_ACTION ITEM_: The data below is to be repeated in full, exactly as given.

%%

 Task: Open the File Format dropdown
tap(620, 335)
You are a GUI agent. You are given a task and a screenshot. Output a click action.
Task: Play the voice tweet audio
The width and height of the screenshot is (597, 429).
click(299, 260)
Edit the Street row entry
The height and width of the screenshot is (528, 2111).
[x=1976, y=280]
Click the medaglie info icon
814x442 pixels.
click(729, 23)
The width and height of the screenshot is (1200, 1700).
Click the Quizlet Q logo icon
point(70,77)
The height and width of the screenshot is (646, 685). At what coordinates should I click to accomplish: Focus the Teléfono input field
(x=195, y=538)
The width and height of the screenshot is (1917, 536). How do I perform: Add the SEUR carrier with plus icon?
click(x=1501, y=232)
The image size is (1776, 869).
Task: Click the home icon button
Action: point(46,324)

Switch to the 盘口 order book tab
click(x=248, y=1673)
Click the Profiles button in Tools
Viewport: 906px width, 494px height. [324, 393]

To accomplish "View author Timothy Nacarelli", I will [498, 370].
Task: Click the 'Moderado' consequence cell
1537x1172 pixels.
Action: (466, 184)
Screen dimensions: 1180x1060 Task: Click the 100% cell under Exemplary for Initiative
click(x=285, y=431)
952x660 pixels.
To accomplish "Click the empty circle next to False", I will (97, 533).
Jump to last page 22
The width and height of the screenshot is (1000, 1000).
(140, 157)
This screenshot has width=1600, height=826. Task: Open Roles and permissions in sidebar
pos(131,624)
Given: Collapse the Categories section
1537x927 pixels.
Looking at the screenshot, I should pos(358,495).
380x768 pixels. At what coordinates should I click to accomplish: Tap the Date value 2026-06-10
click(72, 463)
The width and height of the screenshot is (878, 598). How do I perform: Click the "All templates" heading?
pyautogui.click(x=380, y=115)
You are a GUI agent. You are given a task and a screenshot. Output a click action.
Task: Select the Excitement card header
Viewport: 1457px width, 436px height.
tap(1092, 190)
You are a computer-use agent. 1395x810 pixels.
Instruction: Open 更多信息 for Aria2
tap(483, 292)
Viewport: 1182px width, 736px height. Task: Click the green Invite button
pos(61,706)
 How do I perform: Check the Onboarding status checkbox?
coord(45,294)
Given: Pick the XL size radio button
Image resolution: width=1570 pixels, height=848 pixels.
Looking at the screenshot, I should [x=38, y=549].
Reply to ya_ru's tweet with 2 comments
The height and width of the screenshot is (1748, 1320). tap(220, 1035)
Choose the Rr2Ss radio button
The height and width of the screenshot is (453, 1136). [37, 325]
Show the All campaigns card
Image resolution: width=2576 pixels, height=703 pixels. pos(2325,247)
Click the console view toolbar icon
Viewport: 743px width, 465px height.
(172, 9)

%%

_EXERCISE SOLUTION_:
 Task: Open the File Format dropdown
tap(620, 335)
You are a GUI agent. You are given a task and a screenshot. Output a click action.
Task: Play the voice tweet audio
The width and height of the screenshot is (597, 429).
click(299, 260)
Edit the Street row entry
The height and width of the screenshot is (528, 2111).
[x=1976, y=280]
Click the medaglie info icon
814x442 pixels.
click(729, 23)
The width and height of the screenshot is (1200, 1700).
Click the Quizlet Q logo icon
point(70,77)
The height and width of the screenshot is (646, 685). At what coordinates should I click to accomplish: Focus the Teléfono input field
(x=195, y=538)
The width and height of the screenshot is (1917, 536). How do I perform: Add the SEUR carrier with plus icon?
click(x=1501, y=232)
The image size is (1776, 869).
Task: Click the home icon button
Action: point(46,324)

Switch to the 盘口 order book tab
click(x=248, y=1673)
Click the Profiles button in Tools
Viewport: 906px width, 494px height. [324, 393]

To accomplish "View author Timothy Nacarelli", I will [498, 370].
Task: Click the 'Moderado' consequence cell
1537x1172 pixels.
Action: (466, 184)
Screen dimensions: 1180x1060 Task: Click the 100% cell under Exemplary for Initiative
click(x=285, y=431)
952x660 pixels.
To accomplish "Click the empty circle next to False", I will (97, 533).
Jump to last page 22
The width and height of the screenshot is (1000, 1000).
(140, 157)
This screenshot has width=1600, height=826. Task: Open Roles and permissions in sidebar
pos(131,624)
Given: Collapse the Categories section
1537x927 pixels.
Looking at the screenshot, I should pos(358,495).
380x768 pixels. At what coordinates should I click to accomplish: Tap the Date value 2026-06-10
click(72, 463)
The width and height of the screenshot is (878, 598). How do I perform: Click the "All templates" heading?
pyautogui.click(x=380, y=115)
You are a GUI agent. You are given a task and a screenshot. Output a click action.
Task: Select the Excitement card header
Viewport: 1457px width, 436px height.
tap(1092, 190)
You are a computer-use agent. 1395x810 pixels.
Instruction: Open 更多信息 for Aria2
tap(483, 292)
Viewport: 1182px width, 736px height. Task: Click the green Invite button
pos(61,706)
 How do I perform: Check the Onboarding status checkbox?
coord(45,294)
Given: Pick the XL size radio button
Image resolution: width=1570 pixels, height=848 pixels.
Looking at the screenshot, I should [x=38, y=549].
Reply to ya_ru's tweet with 2 comments
The height and width of the screenshot is (1748, 1320). tap(220, 1035)
Choose the Rr2Ss radio button
The height and width of the screenshot is (453, 1136). [37, 325]
Show the All campaigns card
Image resolution: width=2576 pixels, height=703 pixels. pos(2325,247)
Click the console view toolbar icon
Viewport: 743px width, 465px height.
(172, 9)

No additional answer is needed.